(Material shown):
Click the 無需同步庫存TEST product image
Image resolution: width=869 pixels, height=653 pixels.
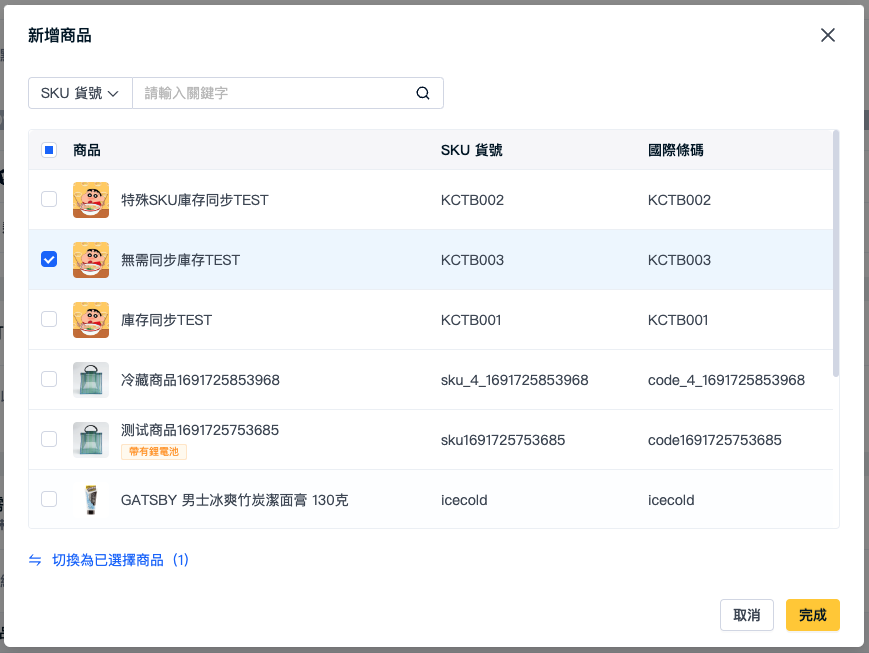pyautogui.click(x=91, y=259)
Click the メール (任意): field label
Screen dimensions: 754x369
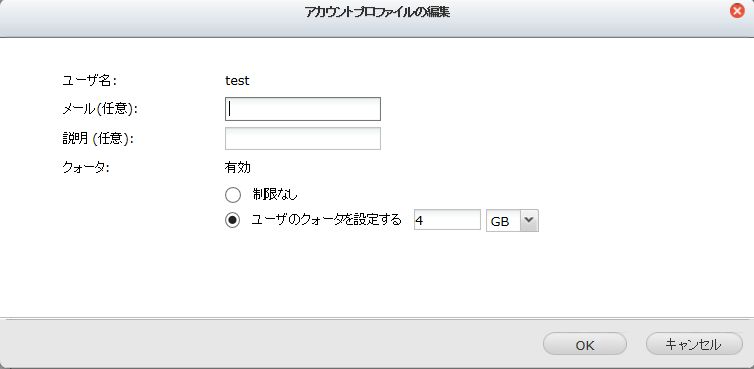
* * *
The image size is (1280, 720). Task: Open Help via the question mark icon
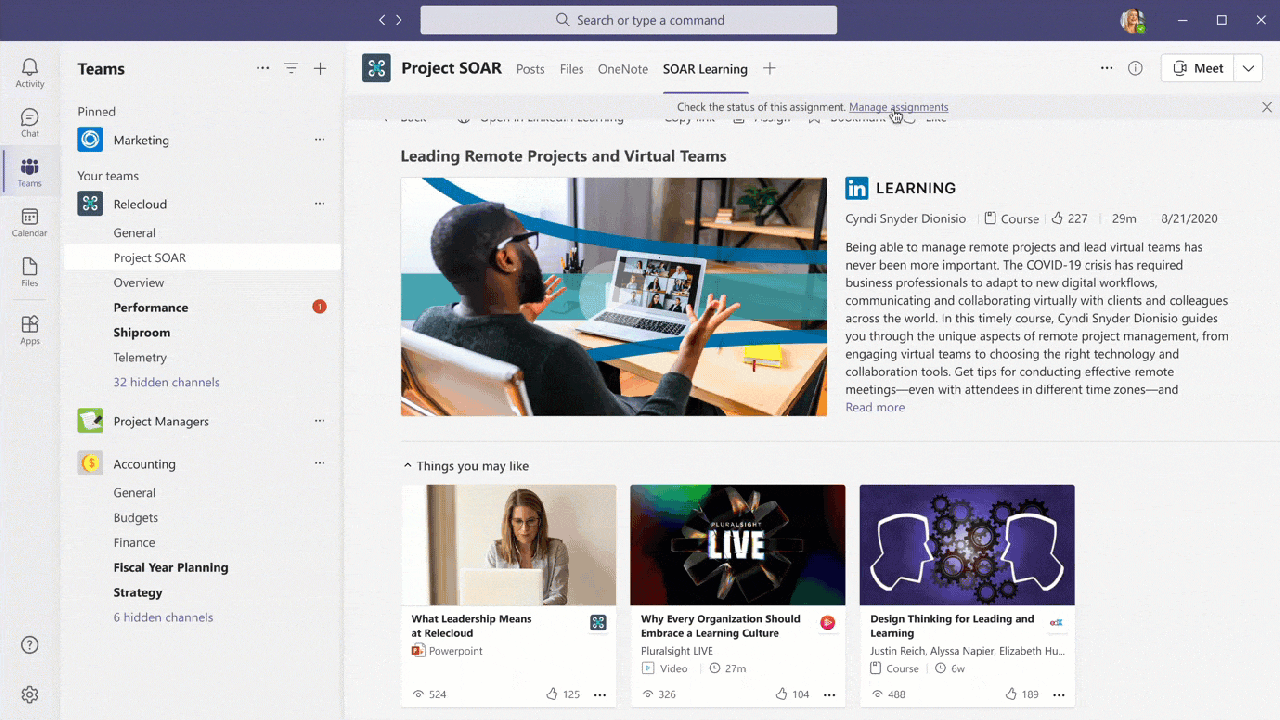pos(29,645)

(Assigned task): Range to copy from the listing above: the line with "Click the 無需同步庫存TEST product image" through the line with "Screen dimensions: 754x369". Transcribe it exactly and skip the pictures.

(Response below):
Click the 無需同步庫存TEST product image
Image resolution: width=869 pixels, height=653 pixels.
pyautogui.click(x=91, y=259)
Click the メール (任意): field label
Screen dimensions: 754x369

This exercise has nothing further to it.